_PROBLEM DESCRIPTION_
Write out, word for word and with no pictures, each line below from the one containing "Where should I" through the one containing "The height and", both included, and no other line.

--- SOURCE MATERIAL ---

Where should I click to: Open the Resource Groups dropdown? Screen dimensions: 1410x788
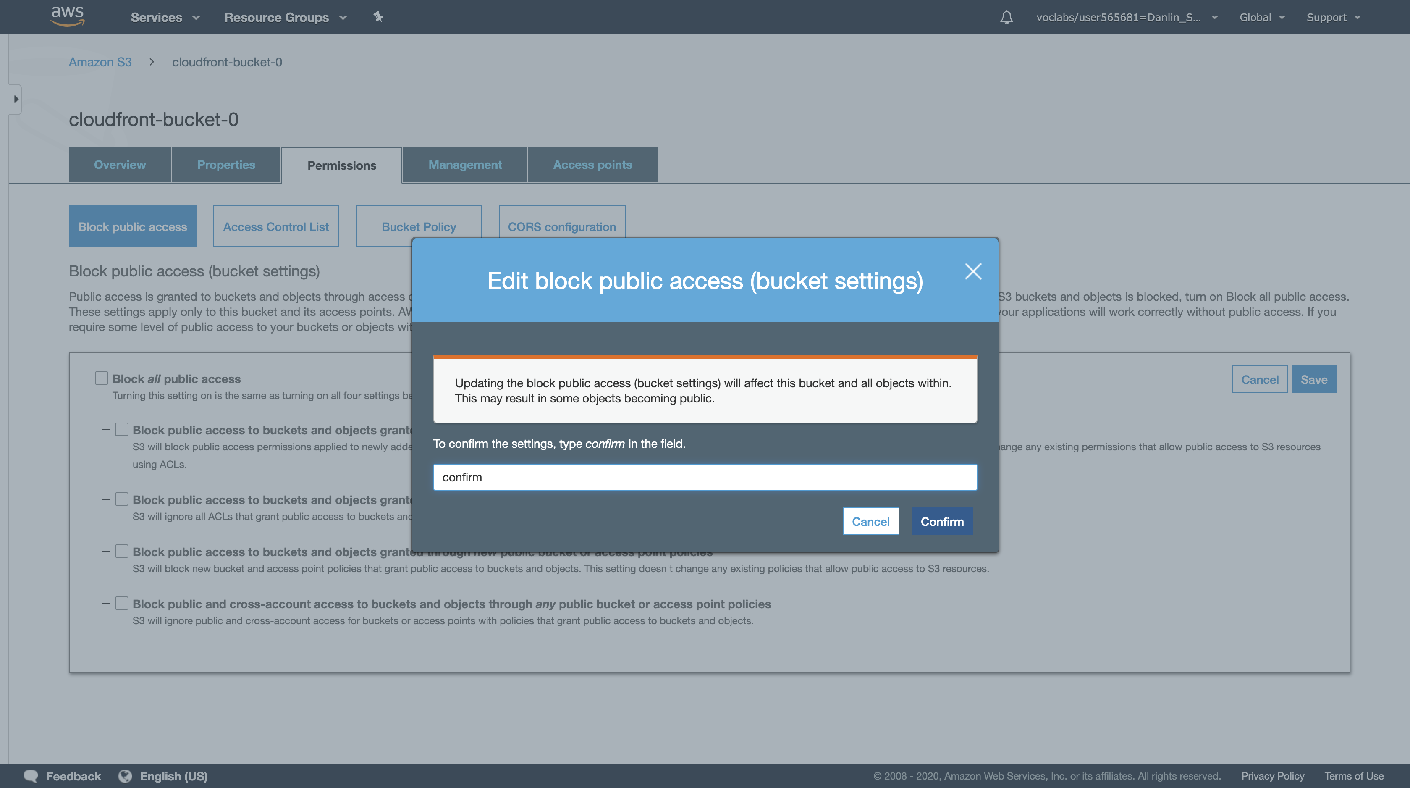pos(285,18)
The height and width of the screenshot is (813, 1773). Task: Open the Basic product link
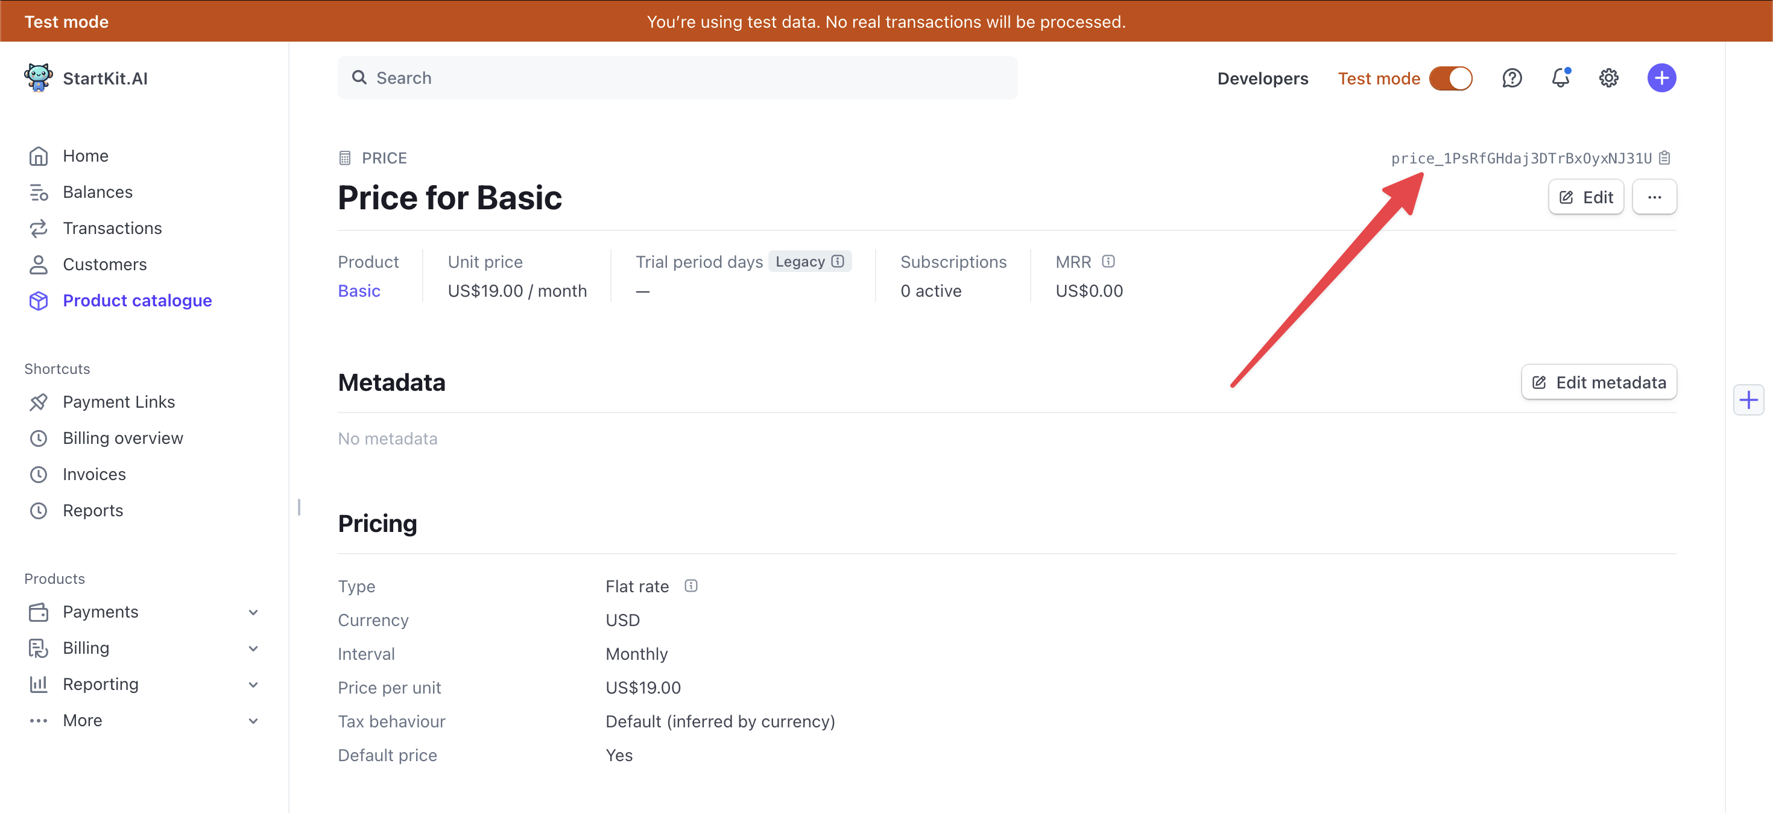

---
--- SOURCE MATERIAL ---

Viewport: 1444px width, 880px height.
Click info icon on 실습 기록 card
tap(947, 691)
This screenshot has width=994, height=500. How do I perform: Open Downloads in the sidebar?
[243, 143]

---

_SOLUTION TO THIS EXERCISE_
Where should I click to: Open the Resource Groups dropdown? Screen dimensions: 1410x788
pos(285,18)
The height and width of the screenshot is (813, 1773). Task: Open the Basic product link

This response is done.